The Reds (or Redlegs as they were called at the time) were the second to last NL team to integrate.  On April 17, 1954 they debuted two black players.  Nino Escalera and Chuck Harmon,  Nino pinch hit to lead off the 7th inning with a single.  The very next batter was Chuck Harmon, also pinch hitting.  He popped out. 

Nino hit a meager .159 in 1954 then returned to the minors until retiring in 1962.  The player that was one at-bat later, and the second black player on the Reds, hit a mildly better .238. Chuck Harmon would play for the Redlegs, Cardinals and Phillies until 1957.  He never rose above a utility player but did have a somewhat better career than Escalera.  He also had Topps cards in 1954, 55, 56, 57 and 58. Nino never had a card.
Allegedly, it was manager Rogers Hornsby that didn't want black players on the team.  The Hall of Famer managed the Reds in 1952 and 53. I understand that Hornsby's views were not far from the norm of that era. But by 1952, he hadn't managed a team above a 6th place finish in 20 years.  I had always felt the front office in Cincinnati was cowardly for believing that keeping Reds moniker would somehow confuse people into thinking they communist sympathizers.  My opinion of that era's management is even lower for allowing their manager's racial bias cloud his decision making.

On a more positive note,  by 1956, Cincinnati had more African American players than any other Major League team with 8. 
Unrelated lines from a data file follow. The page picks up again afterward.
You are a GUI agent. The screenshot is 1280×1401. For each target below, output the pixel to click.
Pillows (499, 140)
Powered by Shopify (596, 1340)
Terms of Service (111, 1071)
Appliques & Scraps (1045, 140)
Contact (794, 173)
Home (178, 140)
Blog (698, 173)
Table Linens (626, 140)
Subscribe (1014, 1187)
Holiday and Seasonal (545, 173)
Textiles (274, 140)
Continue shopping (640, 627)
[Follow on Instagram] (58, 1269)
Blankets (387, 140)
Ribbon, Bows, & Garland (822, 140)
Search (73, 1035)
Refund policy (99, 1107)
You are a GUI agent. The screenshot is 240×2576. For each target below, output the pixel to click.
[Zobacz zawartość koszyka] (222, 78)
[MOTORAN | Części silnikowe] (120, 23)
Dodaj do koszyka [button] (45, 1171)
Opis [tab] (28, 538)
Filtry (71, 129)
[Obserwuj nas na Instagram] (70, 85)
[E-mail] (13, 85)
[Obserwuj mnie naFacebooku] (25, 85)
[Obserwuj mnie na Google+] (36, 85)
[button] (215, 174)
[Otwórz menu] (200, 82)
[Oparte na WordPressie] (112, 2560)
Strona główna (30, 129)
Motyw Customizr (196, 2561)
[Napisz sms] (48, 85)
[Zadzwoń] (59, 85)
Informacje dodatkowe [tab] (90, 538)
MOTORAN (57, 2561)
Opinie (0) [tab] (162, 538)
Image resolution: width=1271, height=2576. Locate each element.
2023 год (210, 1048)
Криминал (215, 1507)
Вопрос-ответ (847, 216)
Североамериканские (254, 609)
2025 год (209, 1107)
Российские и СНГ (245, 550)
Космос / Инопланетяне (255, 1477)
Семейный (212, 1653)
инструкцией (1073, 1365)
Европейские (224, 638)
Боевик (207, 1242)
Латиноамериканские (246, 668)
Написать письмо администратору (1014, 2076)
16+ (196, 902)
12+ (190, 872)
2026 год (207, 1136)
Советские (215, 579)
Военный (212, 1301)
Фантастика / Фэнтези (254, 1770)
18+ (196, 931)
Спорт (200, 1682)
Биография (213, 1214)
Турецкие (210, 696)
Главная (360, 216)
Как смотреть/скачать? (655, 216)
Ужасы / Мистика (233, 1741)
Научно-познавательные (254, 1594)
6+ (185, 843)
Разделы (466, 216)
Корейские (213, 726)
Tuesday, February 23, 2021

Barrier Breakers: 1954 Curt Roberts - Pittsburgh Pirates


Curt Roberts played professional ball from 1947-1963.  He began as a shortstop for the Kansas City Monarchs. He was signed by the Braves in 1951. In 1952 he was signed by the Pirates General manager Branch Rickey. He was promoted to the Big Leagues at the beginning of the 1954 season and became their everyday second baseman and the first African American on the Bucs.  After struggling in 1955 he was sent down to the minors. He reclaimed his job in 1956 only to lose it to future Hall of Famer Bill Mazeroski.

In June of '56 he was traded to the A's as part of a three-player deal. Prior to the 1957 season he was dealt again to the Yankees as part of an eleven player swap. In all he played minor league ball for six different franchises; Braves, Pirates, A's, Yankees, Dodgers and White Sox, but he never made it back to the Majors after the 1956 season.

Friday, February 19, 2021

Barrier Breakers: John Kennedy, Philadelphia Phillies

It's been a while since I posted to this series.  The truth is I was hoping to find a better photo to use.  As it is, I colorized this black and white photo of John Kennedy and superimposed him into Connie Mack Stadium. I'm not really happy with the final product but at some point I need to quit tinkering and move on.

Although John Kennedy broke the color barrier with the Phillies, his career was brief.  He played in just five MLB games. Three times he came in as a pinch runner, twice as a defensive replacement late in the game.  In all he had just two plate appearances. He struck out and grounded out. The first black player to register a base hit with the Phillies was Tony Curry in 1960.  

It is odd that the Phillies were so late to integrate.  It may have been quite a bit different.  I had posted earlier about Bill Veeck who claimed in his 1961 autobiography that he tried to buy the Phillies in 1943.  He claimed his plan was to populate the team with top negro league players. Click Here to see that old post.

Because his career with the Phillies was so short, it was difficult to find a suitable photo. If anybody can find a better photo, I'd love to have a do-over.